Limitation: Requires the entire program (including libraries) to be compiled with MSan instrumentation. Uninstrumented code creates false negatives. Unlike ASan, MSan cannot be used with partially instrumented programs.

ThreadSanitizer (TSan)

Detects data races: concurrent accesses to the same memory location where at least one is a write and there is no synchronization between them.

Mechanism: Uses a vector clock algorithm. Each thread maintains a vector clock; each memory location stores the vector clock of its last access. On each access, TSan compares the current thread's clock with the location's clock to detect the happens-before relation violation.

Shadow state: Each 8-byte memory region has a shadow cell storing the last 4 accesses (thread ID, clock, access type). This fixed-size shadow enables efficient race detection with bounded memory.

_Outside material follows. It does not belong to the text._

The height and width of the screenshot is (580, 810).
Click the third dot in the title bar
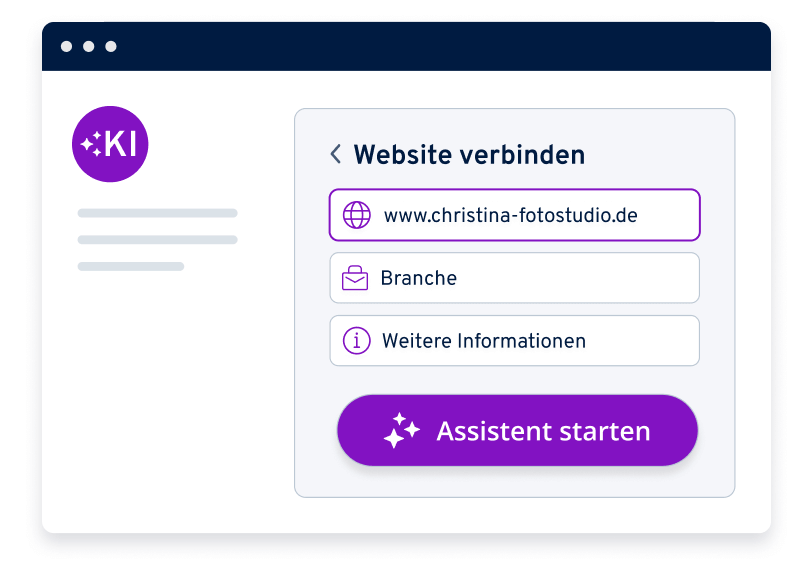111,47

Performance: 5-15x slowdown, 5-10x memory increase. Higher overhead than ASan due to per-access synchronization tracking.

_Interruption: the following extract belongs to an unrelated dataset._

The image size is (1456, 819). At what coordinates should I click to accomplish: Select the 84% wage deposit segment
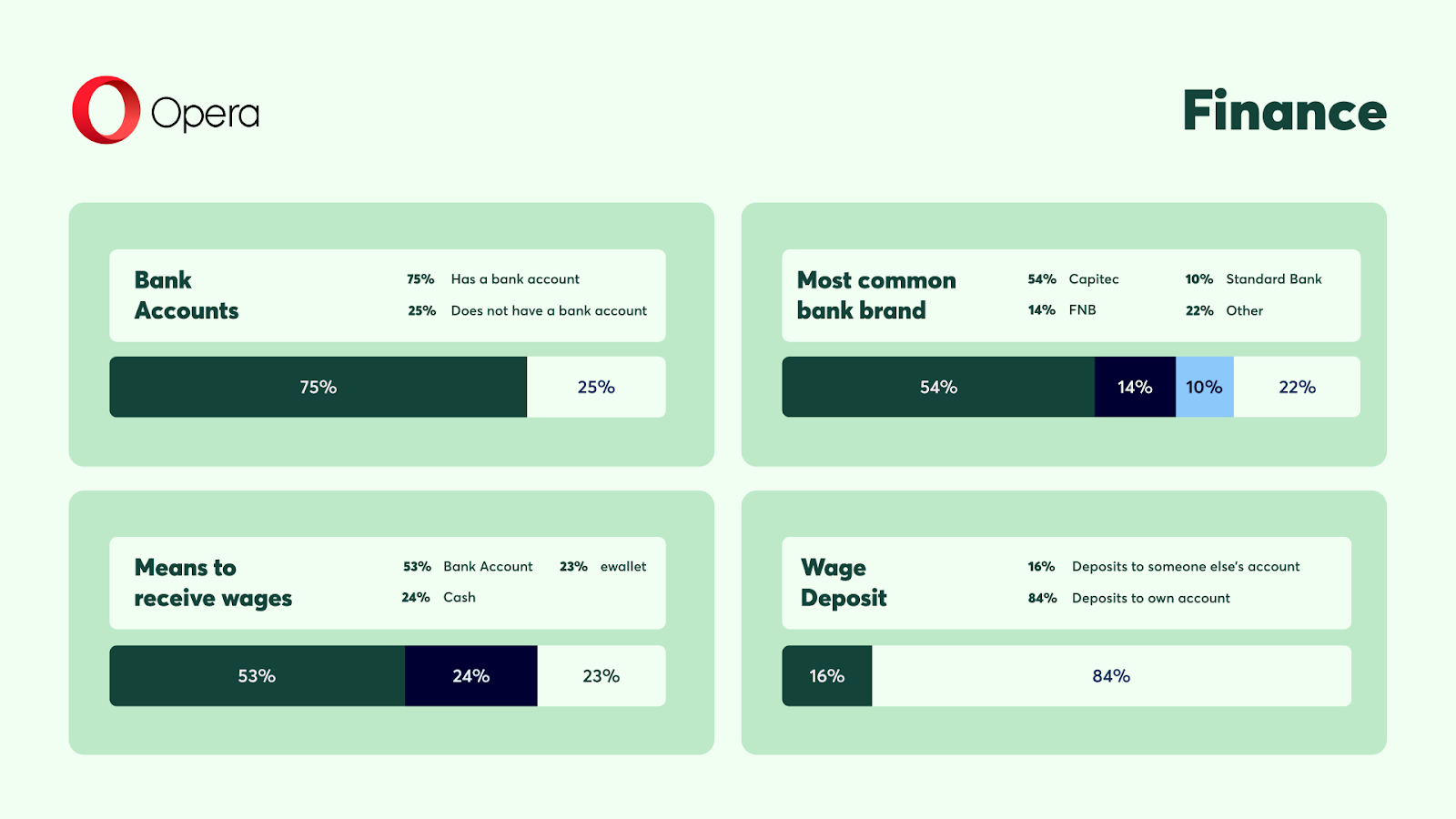1111,676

UndefinedBehaviorSanitizer (UBSan)

Detects undefined behavior at runtime: signed integer overflow, null pointer dereference, misaligned access, out-of-bounds array indexing (with bounds information), type confusion (invalid downcasts), division by zero, unreachable code reached.

Lightweight checks — each is a simple comparison inserted at the relevant operation. Overhead is typically minimal (< 5%).

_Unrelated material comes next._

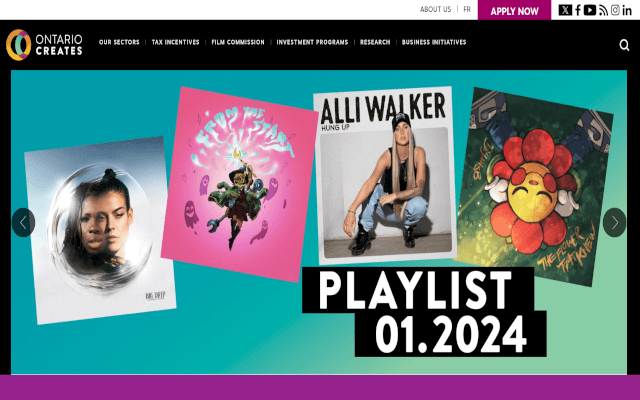640x400 pixels.
Task: Advance to next carousel slide arrow
Action: [614, 222]
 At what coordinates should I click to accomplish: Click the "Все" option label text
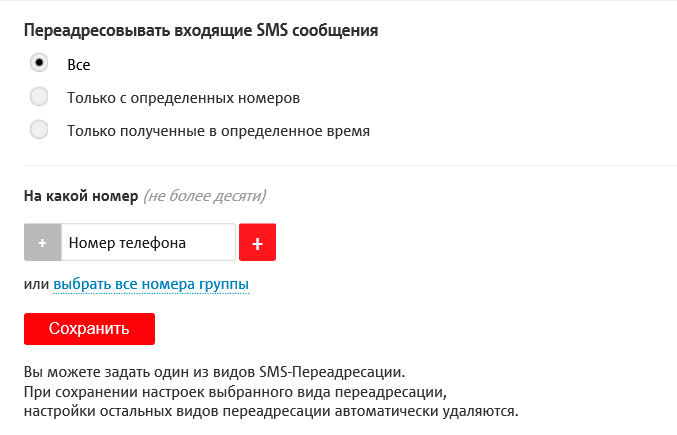[x=79, y=64]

-fsanitize=undefined enables all UBSan checks. Individual checks can be toggled independently.

HWASan (Hardware-Assisted AddressSanitizer)

Uses ARM's Top Byte Ignore (TBI) or Memory Tagging Extension (MTE) to store a tag in pointer upper bits. Each memory allocation is assigned a random tag; accessing memory with a mismatched tag reports an error. Lower memory overhead than ASan (6% vs. 100%) at similar detection capability.

Fuzzing

Coverage-Guided Fuzzing Workflow

Mutation-Based Fuzzing

Start with a corpus of seed inputs. Mutate them randomly (bit flips, byte insertions, deletions, splicing) and feed mutated inputs to the target program. Monitor for crashes, hangs, or sanitizer violations.

Generation-Based Fuzzing

Generate inputs from a grammar or protocol specification. Produces structurally valid inputs that exercise deeper program logic. Tools: Peach, Dharma, Domato (for browser DOM/CSS fuzzing).

Coverage-Guided Fuzzing

AFL (American Fuzzy Lop)

Zalachenko's AFL (2013) pioneered practical coverage-guided fuzzing. Key innovations:

Coverage tracking: Instrument the binary (compile-time or QEMU-based) to record edge coverage as a bitmap. Each edge (branch source → target) is hashed to a bitmap index. The bitmap captures which edges were exercised, serving as a compact coverage fingerprint.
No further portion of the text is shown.